[pypy-dev] PyPy 2 unicode class

Oscar Benjamin oscar.j.benjamin at gmail.com
Fri Jan 24 02:25:12 CET 2014


On 23 January 2014 20:54, Steven D'Aprano <steve at pearwood.info> wrote:
> On Thu, Jan 23, 2014 at 01:27:50PM +0000, Oscar Benjamin wrote:
>
>> Steven wrote:
>> > With a UTF-8 implementation, won't that mean that string indexing
>> > operations are O(N) rather than O(1)? E.g. how do you know which UTF-8
>> > byte(s) to look at to get the character at index 42 without having to
>> > walk the string from the start?
>>
>> With an indexing cache you do this by looking it up in the cache. [...]
>> So there's a O(N) per-string cost if the string is
>> indexed at least once and an O(k) cost per attempt to index into the string.
>
> Plus a memory cost for the cache, and increased complexity for indexing
> operations.

There is an O(n/k) memory cost for the cache, yes and indexing has an
O(k) CPU cost.

>> OTOH using utf-8 internally means that encoding and decoding as utf-8 becomes
>> O(1) instead of O(N) and uses less memory since if you do s=b.decode('utf-8')
>> then s and b can share the same memory buffer.
>
> CPython caches the UTF-8 encoding of (some? all?) strings too.
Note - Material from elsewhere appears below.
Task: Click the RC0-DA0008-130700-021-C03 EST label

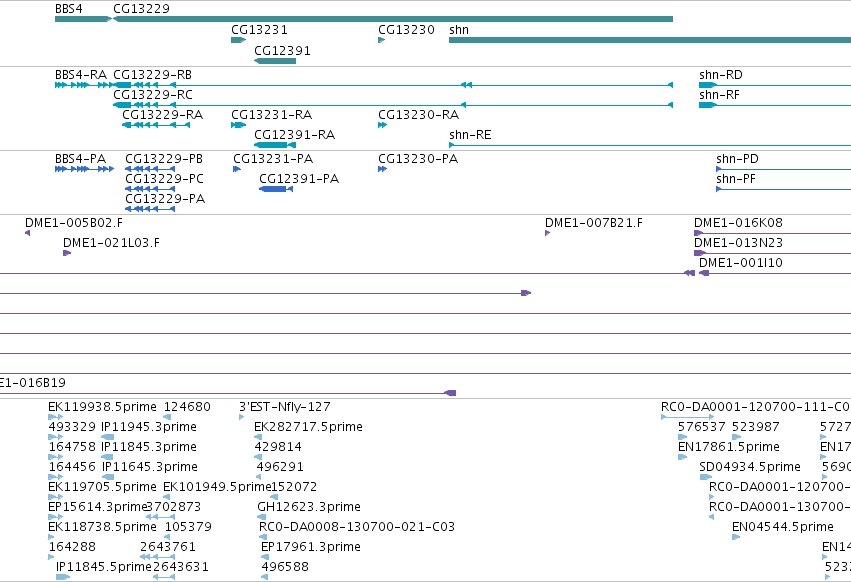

It's not
> clear to me if they are cached lazily or eagerly, but either way, I'm
> not convinced by this argument that this is useful.

There's a difference between caching the utf-8 string and reusing it.
If you cache the utf-8 string you're holding two memory buffers: one
in FSR format and one in utf-8 format. If your implementation uses
utf-8 then you can use one buffer for both the str and the
corresponding bytes object.

> In most applications, you'll decode from UTF-8 exactly once, when you
> read the string in (from a file, or the network, say), and you'll encode
> it at most once, when you write it out again. Many strings won't ever be
> encoded to UTF-8.

That's true but actually the concept of encoding/decoding is a
conceptual error at the implementation level. Really all you ever do
is re-encode. So why not choose the most common input/output format as
the standard internal format if it saves conversion time?

> I have difficulty imagining any application which will
> need to repeatedly encode the same string to UTF-8, where the cost
> of encoding is more significant than the cost of I/O.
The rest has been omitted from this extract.